Tens of thousands of them hit the streets every couple of months to immunise millions of children across the country, and they do it despite a growing risk to their lives.
Pakistan is one of only three countries that are still polio endemic, with a potential to spread this crippling disease to areas where it has been eradicated.
Groups wielding influence over large areas, especially in the north-west, strongly oppose the campaign.
For the most part, the reason lies in attempts by regional religious groups to create space for themselves in a wider movement of religious militants that partly or wholly drew strength and support from elements in the powerful security establishment.
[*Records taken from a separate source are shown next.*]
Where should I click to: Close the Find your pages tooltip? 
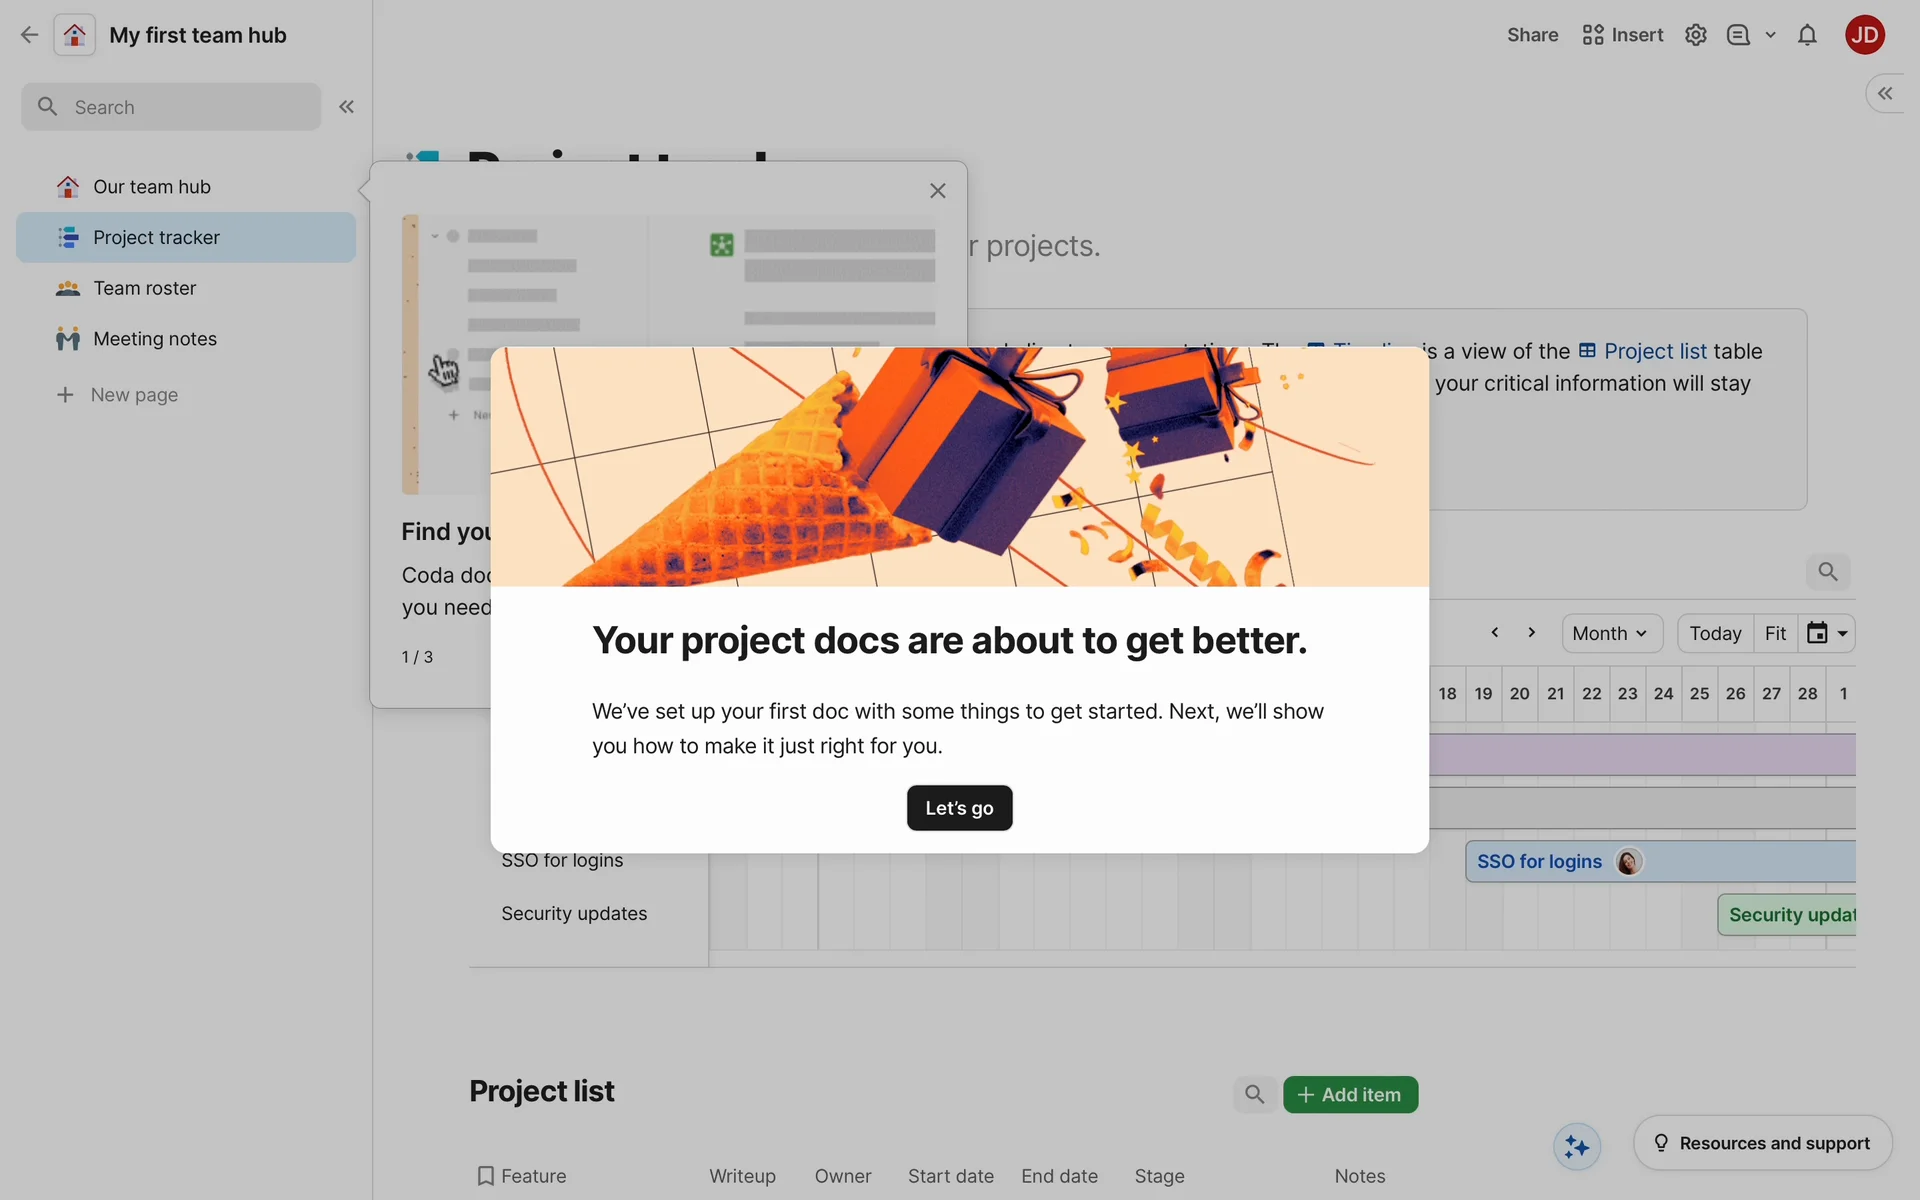(937, 191)
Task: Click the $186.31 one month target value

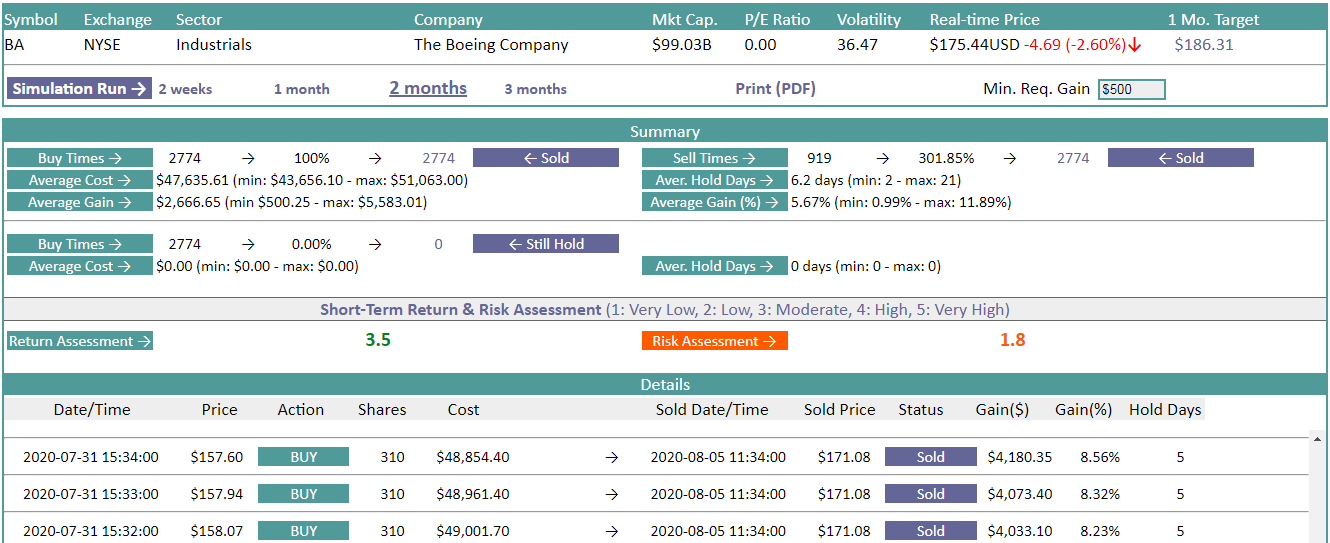Action: click(1204, 45)
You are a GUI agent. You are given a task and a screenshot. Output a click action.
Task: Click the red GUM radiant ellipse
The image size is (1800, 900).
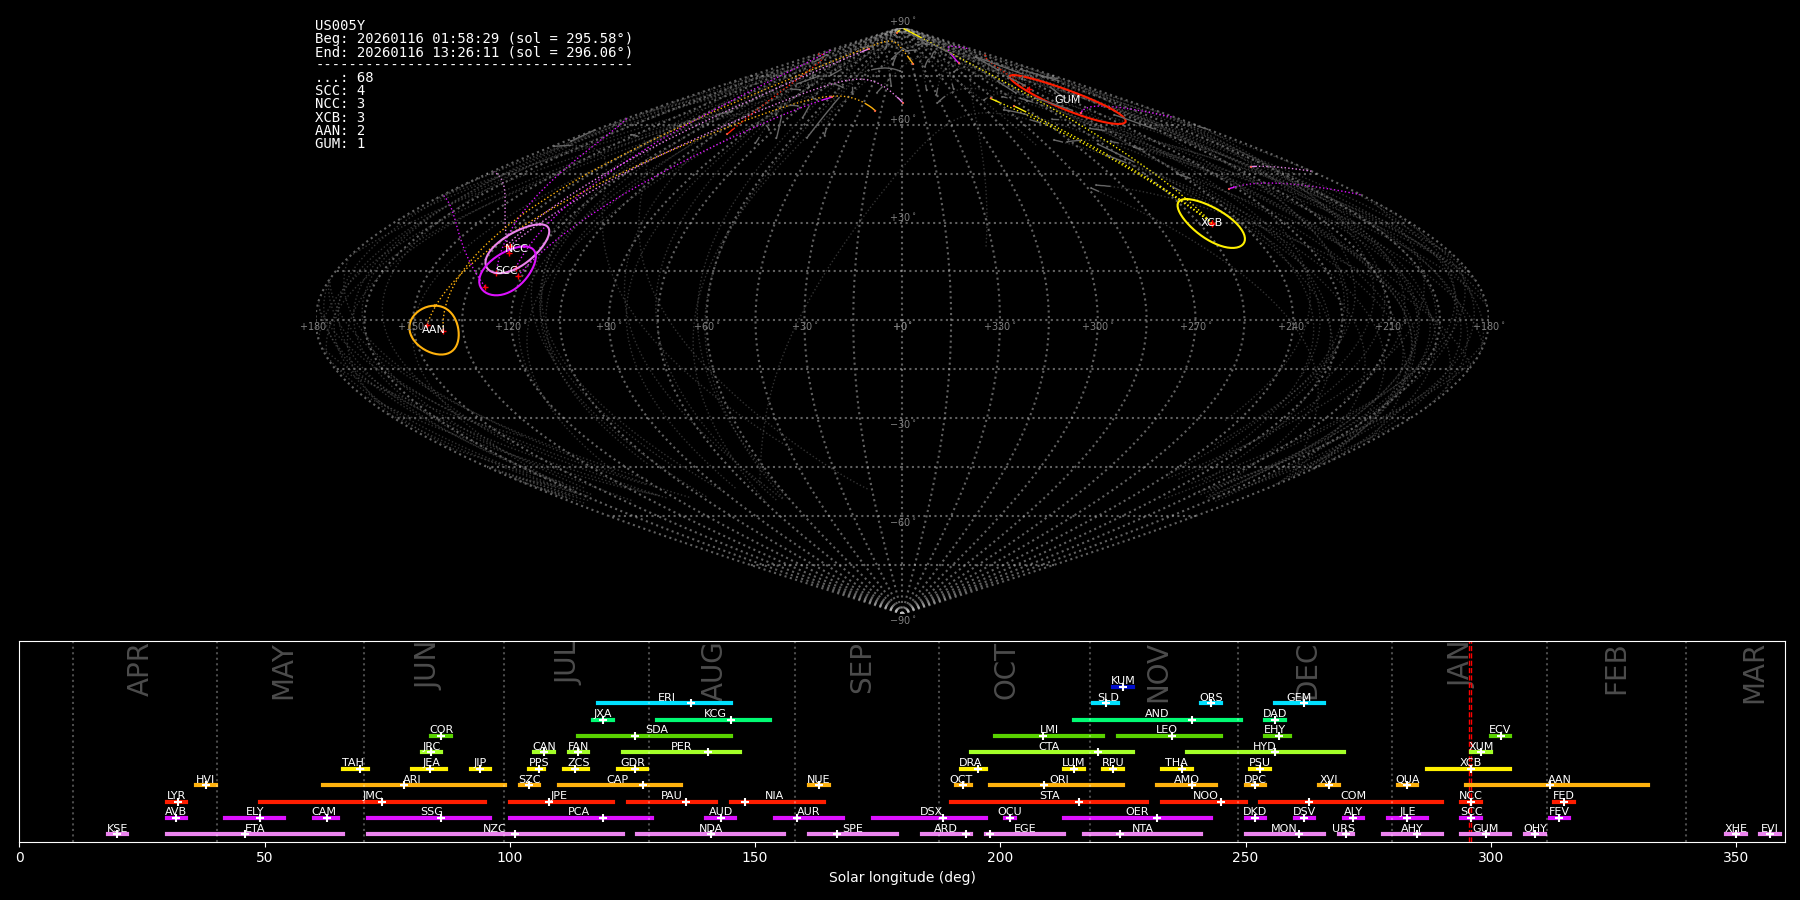(1067, 100)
The World Health Organization launched its polio eradication initiative in Pakistan in 1994. Under the programme, it provided technical and financial support while the provincial health departments provided the field staff.
The campaign made steady progress over the next 10 years, and the incidence of polio hit its lowest point, with only 28 cases reported in 2005.
But that year is also marked by the advent of so-called Mullah Radio, an FM channel run by Maulana Fazlullah, who went on to lead Taliban militants in the north-western district of Swat.
He was the first cleric to use his radio sermons to create hostility towards polio immunisation campaigns, calling it a conspiracy by the Americans to sexually sterilise children and thereby control the population of Muslims.
The sermons created quite a stir in Swat, and led to the country's first-ever attacks on health workers by members of local communities.
This kind of public response was not lost on clerics elsewhere who were using FM channels to create a following.
Within a year, more than half a dozen FM channels across the north-western tribal region were crying foul about the polio eradication campaigns, poisoning the atmosphere for health workers.
With time, religious groups thought up other reasons for defying the immunisation programme, such as the argument that the health workers were being used by foreign powers to spy on locals.
This argument found impetus when a Pakistani doctor was accused of running a fake vaccination campaign to help the American Central Intelligence Agency locate al-Qaeda leader Osama Bin Laden in a house in Abbottabad.
During the last five years, health workers have been roughed up in communities, or even kidnapped and killed by organised groups.
Earlier this year, the militant groups controlling the Waziristan tribal region refused to allow vaccination of children - the first unofficial blanket ban across an entire geographical region. The authorities were hoping to vaccinate about 250,000 children in Waziristan.
As a result, the incidence of polio has been on the rise, reaching 198 cases in 2011. Most of these cases are reported to be from the north-west.
According to the provincial health department in Peshawar, the Khyber Pakhtunkhwa province and the adjoining tribal region accounted for 45 out 56 cases reported in the country during 2012.
Targeted by snipers
Officials indicate that the situation in Pakistan is partly to blame for a polio epidemic in neighbouring Afghanistan, and also a recent outbreak in China.
There are also fears that the virus strain may cross borders into India, where no polio cases have been reported this year.
Hostility by religious and militant groups may not be the only impediment to the eradication of polio in Pakistan.
The immunisation campaigns have suffered in areas where military operations are ongoing, or where rain and floods have uprooted populations and disrupted communications for long periods during the last two years.
But the spread of militancy has been a major factor and, as the incidents in Karachi show, it is now snipers employed by organised militant groups who are targeting health workers rather than individuals in hostile communities.
In coming days, many of the roughly 80,000 field workers across Pakistan, however needy they may be, will be forced to ask themselves whether the 1,500 rupee ($15) fee they will receive for a three-day campaign is worth the risk.